Boris Johnson (Mayor of London):  I understand where you are coming from and the response, as I say, has been very good.  I would just reassure everybody that I do think this model - whatever the criticisms may be made of it - is not 80% across the board.  As everybody knows, it is 65% across the market.  There is plenty of scope for rents lower than that and we are seeing good uptake by a great many - by 54 providers across London.


Len Duvall AM:  Having said that, Mr Mayor, and I listened very carefully to what you said, why are these housing experts and these substantial housing associations not choosing to bid and be part of your scheme?  Surely they should be biting off your hand in terms of this money and they are not.  They are walking away from you.  They are not playing with this.  This is not some ideological issue.  They are just saying it does not meet the needs of poorer tenants and that you are forcing them into a new poverty trap.

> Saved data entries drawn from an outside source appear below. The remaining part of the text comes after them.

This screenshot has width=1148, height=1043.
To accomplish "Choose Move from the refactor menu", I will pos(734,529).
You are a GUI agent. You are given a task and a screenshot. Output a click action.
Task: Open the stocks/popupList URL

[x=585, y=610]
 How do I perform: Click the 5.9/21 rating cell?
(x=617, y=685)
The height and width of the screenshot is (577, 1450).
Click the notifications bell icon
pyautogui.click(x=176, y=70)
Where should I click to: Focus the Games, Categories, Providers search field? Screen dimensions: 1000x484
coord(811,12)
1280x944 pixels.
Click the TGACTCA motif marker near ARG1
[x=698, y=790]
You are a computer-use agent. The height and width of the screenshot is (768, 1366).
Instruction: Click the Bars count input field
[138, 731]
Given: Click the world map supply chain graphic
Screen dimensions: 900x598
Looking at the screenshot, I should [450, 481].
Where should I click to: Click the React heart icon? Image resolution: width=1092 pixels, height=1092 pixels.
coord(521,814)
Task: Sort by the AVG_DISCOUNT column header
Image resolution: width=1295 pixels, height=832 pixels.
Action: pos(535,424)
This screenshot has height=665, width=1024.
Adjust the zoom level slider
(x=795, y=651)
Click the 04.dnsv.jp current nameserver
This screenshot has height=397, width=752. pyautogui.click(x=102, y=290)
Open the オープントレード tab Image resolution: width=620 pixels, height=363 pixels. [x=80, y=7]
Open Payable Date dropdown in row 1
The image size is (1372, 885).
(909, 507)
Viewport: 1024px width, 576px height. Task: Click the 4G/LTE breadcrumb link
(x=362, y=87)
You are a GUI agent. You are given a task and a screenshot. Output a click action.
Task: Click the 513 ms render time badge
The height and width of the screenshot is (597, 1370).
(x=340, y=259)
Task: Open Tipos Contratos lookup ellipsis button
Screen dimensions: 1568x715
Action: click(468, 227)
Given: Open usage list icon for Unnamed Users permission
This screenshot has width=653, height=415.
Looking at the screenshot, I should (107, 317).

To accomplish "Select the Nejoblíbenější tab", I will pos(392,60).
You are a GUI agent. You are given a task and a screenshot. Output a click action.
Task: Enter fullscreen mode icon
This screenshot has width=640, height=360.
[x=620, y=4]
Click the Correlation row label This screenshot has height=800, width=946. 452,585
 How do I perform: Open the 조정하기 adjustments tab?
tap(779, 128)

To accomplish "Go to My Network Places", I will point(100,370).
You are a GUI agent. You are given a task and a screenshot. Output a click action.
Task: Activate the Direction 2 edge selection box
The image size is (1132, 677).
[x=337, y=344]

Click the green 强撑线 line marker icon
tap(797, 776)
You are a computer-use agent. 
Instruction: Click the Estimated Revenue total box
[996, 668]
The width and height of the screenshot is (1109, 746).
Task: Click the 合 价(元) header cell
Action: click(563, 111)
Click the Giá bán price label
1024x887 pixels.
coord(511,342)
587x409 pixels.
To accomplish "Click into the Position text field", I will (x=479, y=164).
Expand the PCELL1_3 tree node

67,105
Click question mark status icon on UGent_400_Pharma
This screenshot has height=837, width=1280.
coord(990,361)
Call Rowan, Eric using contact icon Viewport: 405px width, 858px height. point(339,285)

Boris Johnson (Mayor of London):  Well, I do not know ‑‑


Len Duvall AM:  That is what they are saying.  That is what they have said in Inside Out [television documentary]. --


Boris Johnson (Mayor of London):  ‑‑ if you look at the G15, the Notting Hill Housing Trust has had £59,313,000, Peabody’s £20 million, Network Housing £22 million, East Thames £16 million, Circle Anglia £14 million and so on.


Len Duvall AM:  A number of buffers are not there that we would expect to see.  Big players that you would expect to see that are active in building new homes are not choosing to sign up to your scheme.  Does that not cause you a concern?


Boris Johnson (Mayor of London):  As I say, we have seen very, very good uptake.  Insofar as you may have a point, Len, which I am not for a minute accepting you do, but insofar as there may be people who for one reason or another have not been as energetic as they might have been, then I would urge them to come forward and not sit on their surpluses and not sit on this cash and get building in London.  We are here to build and that is what we are doing.


Darren Johnson AM:  The Mayor’s Homes for London Board confirmed recently that you will be delivering 52,747 homes by March 2015.  That is short of your manifesto 55,000 target.  Are you disappointed?


Boris Johnson (Mayor of London):  We will not be short because we are going to deliver 55,000 by December 2015 and it will be a record 100,000 completions over two terms and there are more than 76,000 of them completed so far.


Darren Johnson AM:  You will be late rather than short?


Boris Johnson (Mayor of London):  We are going to deliver 55,000 homes by December 2015.  That is a massive achievement and people will have heard what I have had to say on the rate we are now building at.  It is not just the affordable homes, however.  If you look at what is happening across London, the cranes are up everywhere and we are leading in the building of new homes for Londoners and that is the best solution: get Londoners the chance of having some bricks and mortars of their own and get them a roof over their head.